LA SACA
DEL CARTERO
Iba de
gris y con gorra y recorría las calles a pie, la saca en bandolera, siempre
inclinado para contrarrestar el peso y rodeado de un aire entre marcial y
jubiloso. Marcial por el uniforme, que le otorgaba un aspecto un tanto intimidatorio,
y jubiloso por todas las palabras, los deseos, los anhelos que dormían, como el
arpa de Béquer, en el fondo de su saca, esperando la mano que abriese la solapa
del sobre, desplegase el papel y se entregase a la lectura de uno de esos
mensajes manuscritos, emborronados y a veces sucios de lágrimas, de tizne de la
cocina de carbón, de grasa del chorizo del bocadillo de la merienda…
Era el
cartero un mago urbano, un portador de buenas nuevas, el mensajero bonachón al
que esperábamos cada día con anhelo: abrir la puerta y ver los sobres boca
abajo, inertes y blancos en el suelo, era el comienzo de una gran aventura.

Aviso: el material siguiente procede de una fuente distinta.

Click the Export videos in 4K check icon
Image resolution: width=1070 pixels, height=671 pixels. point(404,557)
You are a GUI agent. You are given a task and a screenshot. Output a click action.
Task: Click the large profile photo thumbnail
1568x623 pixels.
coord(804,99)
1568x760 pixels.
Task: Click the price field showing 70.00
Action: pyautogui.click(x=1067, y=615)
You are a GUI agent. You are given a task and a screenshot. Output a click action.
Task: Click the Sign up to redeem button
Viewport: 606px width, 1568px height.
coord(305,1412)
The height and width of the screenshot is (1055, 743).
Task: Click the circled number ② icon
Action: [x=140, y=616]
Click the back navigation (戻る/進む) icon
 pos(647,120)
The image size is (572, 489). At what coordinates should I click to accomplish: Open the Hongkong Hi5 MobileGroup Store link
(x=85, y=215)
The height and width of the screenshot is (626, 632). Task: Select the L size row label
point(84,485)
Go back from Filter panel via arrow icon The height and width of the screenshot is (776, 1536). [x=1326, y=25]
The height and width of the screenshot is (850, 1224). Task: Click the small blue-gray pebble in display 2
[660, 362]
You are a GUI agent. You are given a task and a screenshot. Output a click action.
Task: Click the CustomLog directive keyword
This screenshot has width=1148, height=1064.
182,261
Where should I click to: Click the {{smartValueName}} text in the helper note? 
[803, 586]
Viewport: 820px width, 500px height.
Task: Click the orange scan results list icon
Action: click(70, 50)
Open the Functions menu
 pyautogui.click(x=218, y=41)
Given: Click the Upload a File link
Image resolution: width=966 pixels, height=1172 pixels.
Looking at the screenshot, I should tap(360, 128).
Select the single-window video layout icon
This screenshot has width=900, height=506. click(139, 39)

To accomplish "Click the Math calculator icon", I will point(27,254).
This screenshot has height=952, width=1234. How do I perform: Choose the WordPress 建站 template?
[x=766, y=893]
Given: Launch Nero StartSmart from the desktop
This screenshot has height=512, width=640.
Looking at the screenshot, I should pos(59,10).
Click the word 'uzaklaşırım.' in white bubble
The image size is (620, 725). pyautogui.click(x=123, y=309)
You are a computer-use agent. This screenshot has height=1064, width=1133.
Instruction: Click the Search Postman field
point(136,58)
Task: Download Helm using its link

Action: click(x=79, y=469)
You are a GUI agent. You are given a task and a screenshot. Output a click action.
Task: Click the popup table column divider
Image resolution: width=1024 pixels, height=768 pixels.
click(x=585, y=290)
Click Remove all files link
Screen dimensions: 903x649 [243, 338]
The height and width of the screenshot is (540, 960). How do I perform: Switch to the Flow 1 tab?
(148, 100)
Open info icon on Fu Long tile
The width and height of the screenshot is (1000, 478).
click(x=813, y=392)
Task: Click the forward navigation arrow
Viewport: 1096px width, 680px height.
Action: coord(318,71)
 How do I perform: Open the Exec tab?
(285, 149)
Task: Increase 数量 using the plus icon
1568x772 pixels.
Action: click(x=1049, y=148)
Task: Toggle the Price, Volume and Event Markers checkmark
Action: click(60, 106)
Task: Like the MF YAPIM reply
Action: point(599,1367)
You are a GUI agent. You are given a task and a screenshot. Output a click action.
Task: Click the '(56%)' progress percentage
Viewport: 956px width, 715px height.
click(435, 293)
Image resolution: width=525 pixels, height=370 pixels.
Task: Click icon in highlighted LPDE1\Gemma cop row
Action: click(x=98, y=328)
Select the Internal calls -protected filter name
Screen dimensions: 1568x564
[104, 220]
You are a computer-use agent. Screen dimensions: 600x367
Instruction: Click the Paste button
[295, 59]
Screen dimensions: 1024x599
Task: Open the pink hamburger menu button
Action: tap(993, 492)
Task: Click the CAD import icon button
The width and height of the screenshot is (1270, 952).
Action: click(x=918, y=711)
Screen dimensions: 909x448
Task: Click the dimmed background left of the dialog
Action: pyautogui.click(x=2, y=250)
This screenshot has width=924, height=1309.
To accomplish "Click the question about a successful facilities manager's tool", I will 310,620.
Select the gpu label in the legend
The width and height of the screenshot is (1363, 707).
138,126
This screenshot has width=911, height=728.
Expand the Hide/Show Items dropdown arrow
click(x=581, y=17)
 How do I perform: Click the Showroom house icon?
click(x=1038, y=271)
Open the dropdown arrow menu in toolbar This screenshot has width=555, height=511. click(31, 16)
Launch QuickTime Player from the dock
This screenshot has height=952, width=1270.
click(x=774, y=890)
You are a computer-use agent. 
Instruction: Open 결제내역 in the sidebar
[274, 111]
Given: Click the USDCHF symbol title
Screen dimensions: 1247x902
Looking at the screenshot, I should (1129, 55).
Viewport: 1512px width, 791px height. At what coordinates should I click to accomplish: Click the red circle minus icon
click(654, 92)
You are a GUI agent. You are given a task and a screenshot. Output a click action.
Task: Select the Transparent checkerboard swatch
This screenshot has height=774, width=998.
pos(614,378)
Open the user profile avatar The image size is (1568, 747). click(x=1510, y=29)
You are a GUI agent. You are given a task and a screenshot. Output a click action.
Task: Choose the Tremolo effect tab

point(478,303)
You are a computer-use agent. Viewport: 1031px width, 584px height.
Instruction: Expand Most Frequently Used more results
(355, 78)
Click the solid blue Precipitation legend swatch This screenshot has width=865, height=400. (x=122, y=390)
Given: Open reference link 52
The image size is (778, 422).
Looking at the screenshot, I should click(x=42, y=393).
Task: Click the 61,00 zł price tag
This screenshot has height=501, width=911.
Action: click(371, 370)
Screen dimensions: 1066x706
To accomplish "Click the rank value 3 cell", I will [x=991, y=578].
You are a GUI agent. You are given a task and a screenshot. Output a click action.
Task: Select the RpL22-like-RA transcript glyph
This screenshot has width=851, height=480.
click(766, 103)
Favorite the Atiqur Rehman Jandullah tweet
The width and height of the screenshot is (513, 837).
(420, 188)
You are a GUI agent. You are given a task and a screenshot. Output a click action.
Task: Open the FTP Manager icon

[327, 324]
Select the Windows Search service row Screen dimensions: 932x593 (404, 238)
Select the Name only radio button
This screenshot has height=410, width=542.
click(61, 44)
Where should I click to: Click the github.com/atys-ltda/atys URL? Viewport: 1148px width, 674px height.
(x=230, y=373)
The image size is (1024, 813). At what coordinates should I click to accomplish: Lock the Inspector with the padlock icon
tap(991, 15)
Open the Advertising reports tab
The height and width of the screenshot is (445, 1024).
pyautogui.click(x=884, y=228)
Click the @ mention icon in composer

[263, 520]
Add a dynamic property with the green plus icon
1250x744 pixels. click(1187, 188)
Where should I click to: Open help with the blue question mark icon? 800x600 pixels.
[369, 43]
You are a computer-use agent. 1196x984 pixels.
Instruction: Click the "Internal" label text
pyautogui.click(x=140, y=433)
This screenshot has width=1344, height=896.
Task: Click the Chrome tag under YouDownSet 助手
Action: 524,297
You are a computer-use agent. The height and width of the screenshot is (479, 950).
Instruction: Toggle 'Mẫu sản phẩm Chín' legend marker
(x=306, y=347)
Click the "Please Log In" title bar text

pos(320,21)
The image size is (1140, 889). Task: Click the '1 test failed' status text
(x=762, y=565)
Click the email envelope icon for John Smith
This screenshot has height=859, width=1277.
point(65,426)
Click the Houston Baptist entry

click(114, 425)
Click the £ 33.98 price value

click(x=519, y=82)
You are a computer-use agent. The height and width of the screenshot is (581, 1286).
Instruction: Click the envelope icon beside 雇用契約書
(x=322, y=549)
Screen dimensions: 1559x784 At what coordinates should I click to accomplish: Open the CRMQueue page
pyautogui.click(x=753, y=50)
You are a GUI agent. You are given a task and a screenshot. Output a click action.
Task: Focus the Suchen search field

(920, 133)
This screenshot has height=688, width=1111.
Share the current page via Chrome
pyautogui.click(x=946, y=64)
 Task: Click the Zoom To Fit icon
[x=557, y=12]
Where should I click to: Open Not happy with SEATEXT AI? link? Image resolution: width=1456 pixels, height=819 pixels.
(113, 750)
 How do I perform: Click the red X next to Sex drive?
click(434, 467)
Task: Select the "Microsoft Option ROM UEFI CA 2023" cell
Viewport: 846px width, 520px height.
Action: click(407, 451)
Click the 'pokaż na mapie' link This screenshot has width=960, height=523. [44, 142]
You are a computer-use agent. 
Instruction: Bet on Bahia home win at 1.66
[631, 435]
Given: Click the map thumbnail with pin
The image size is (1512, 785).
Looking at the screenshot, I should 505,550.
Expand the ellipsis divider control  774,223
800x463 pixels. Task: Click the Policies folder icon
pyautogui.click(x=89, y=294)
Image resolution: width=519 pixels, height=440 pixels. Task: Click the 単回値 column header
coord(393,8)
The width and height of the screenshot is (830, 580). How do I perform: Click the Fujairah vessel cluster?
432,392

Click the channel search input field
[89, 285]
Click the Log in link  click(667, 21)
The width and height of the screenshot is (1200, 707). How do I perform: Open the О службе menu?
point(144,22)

Salvo
los previsibles mensajes del banco que venían encerrados en unos antipáticos
sobres con ventanita, el resto eran enigmas. A veces llegaban de lejos, como
aquéllos que me enviaba mi amiga Elisabeth, que se había ido a Australia, y que
eran fácilmente identificables por las rayitas en colores que adornaban el
perímetro y por el dibujo del avión. O los de mi contacto de la clase de
francés, una chica llamada Maïté, que utilizaba papel azul con dibujos y que me
contaba unas andanzas amorosas que yo nunca acababa de entender, no sé si a
causa del idioma o porque entonces las españolas estábamos a años luz de las
mentalidades europeas. Otras veces, como en Navidad, los mensajes viajaban en
envoltorios más pequeños con grandes solapones cortados en zigzag que contenían
tarjetas llegadas de todos los rincones del país. Eran los tiempos de las
familias de emigrantes, y de las tías analfabetas que escribían Felid Navidaz y
firmaban con iniciales muy grandes.
En ocasiones lo que recibíamos eran sobres
color sepia, que eran como una subespecie y cuyo remitente era siempre difícil
de aventurar, porque utilizar un sobre sepia era cosa de colectas parroquiales
y no de correspondencia postal.
Más tarde empezaron a llegar las cartas de
aquel medio novio que vivía lejos y al que sólo veía en vacaciones, y que yo
escondía lo antes posible de la vista de los demás.
Pero
mis favoritas fueron siempre las cartas de mi amiga Juani, que se fue al Sur
cuando teníamos catorce años y de la que me separé en la plaza, una noche de
verano después de una verbena, llorando las dos como si el mundo estuviera a
punto de acabarse y prometiéndonos que nunca dejaríamos de ser amigas. A partir
de entonces y durante más de veinte años nos mantuvimos juntas en la saca del
cartero, unidas por el cordón umbilical de la bandolera que colgaba de su
hombro dolorido, intercambiando una infinita serie de cartas inacabables,
compartiendo ilusiones y dolores, haciéndonos ese tipo de confidencias que sólo
es posible hacerse por escrito, manteniendo la llama de un afecto que la
distancia no hizo sino reforzar.
Y de
ese modo, el día que por fin pudimos vernos fue como si nunca nos hubiésemos separado,
como si esos veintitantos años que nos habían sembrado de arrugas la mirada no
hubiesen sido sino un segundo para nuestros corazones.
Como si
el tiempo entre nosotras se hubiera detenido aquella noche de verano.